Extended cell-cell communication analysis.
(A) UMAP plots showing BrM signature scores (UCell) projected onto all cells across multiple cancer types. Colour scale indicates BrM score. (B) Violin plots comparing BrM signature scores (UCell) between cancer types and endpoint labels in the multi-cancer full scRNA-seq dataset. (C) Violin plots comparing BrM signature scores (UCell) between cell types in the multi-cancer full scRNA-seq dataset. (D) Gene Ontology (GO) enrichment analysis results for biological processes upregulated in high-scoring (top 20%) compared to low-scoring (bottom 20%) cells across all cell types, based on differential pseudobulk gene expression analysis. Dot size length represents gene count; colour indicates significance level. (E) CellChat VEGF network visualization of the consensus cell types between low and high scored cells and ligand interactions in the consensus cell types (F) Scatter plot illustrating the cell-wise correlation between BrM signature scores (UCell) and VEGF target gene set scores (UCell). Correlation coefficient (R) and p-value are indicated.

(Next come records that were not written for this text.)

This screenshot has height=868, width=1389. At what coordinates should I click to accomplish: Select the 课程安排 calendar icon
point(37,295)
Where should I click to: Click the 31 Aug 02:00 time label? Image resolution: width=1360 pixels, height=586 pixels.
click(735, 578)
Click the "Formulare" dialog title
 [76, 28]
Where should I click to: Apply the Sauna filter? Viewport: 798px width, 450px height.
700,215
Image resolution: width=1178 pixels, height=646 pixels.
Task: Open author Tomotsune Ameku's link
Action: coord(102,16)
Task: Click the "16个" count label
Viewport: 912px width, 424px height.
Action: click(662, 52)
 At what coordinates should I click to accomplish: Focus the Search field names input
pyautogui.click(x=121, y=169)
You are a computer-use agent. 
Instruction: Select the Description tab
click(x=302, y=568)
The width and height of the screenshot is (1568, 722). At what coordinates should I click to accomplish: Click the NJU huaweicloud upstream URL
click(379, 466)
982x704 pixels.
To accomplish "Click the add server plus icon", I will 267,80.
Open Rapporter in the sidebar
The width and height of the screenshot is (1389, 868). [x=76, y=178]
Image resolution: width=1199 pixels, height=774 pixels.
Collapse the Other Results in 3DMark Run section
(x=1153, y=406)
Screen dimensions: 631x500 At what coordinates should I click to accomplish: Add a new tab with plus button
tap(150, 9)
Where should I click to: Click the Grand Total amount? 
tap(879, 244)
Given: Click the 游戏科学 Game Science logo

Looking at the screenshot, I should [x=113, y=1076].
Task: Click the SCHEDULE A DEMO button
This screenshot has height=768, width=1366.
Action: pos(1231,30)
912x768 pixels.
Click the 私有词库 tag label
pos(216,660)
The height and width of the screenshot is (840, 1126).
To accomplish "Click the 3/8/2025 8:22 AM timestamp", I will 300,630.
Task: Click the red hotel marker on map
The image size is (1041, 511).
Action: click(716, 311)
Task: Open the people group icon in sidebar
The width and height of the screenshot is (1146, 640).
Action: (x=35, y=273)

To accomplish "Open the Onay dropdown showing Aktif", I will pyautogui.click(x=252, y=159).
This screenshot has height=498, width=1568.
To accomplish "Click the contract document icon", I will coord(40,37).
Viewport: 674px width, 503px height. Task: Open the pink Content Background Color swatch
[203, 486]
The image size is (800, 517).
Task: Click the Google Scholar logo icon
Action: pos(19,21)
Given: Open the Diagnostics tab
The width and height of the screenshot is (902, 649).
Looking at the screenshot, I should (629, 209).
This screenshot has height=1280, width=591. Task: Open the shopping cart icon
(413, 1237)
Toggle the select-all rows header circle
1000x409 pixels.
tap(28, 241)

Additional spatial transcriptomics results.
(A) Spatial feature plots showing BrM signature scores (UCell) mapped onto additional tissue sections or regions from the colorectal cancer BrM patients. (B) Additional CellChat network heatmap plots summarizing inferred VEGF signalling interactions between annotated tissue regions. (C) Additional CellChat spatial interaction plots detailing VEGF signalling interactions between annotated tissue regions in specific samples.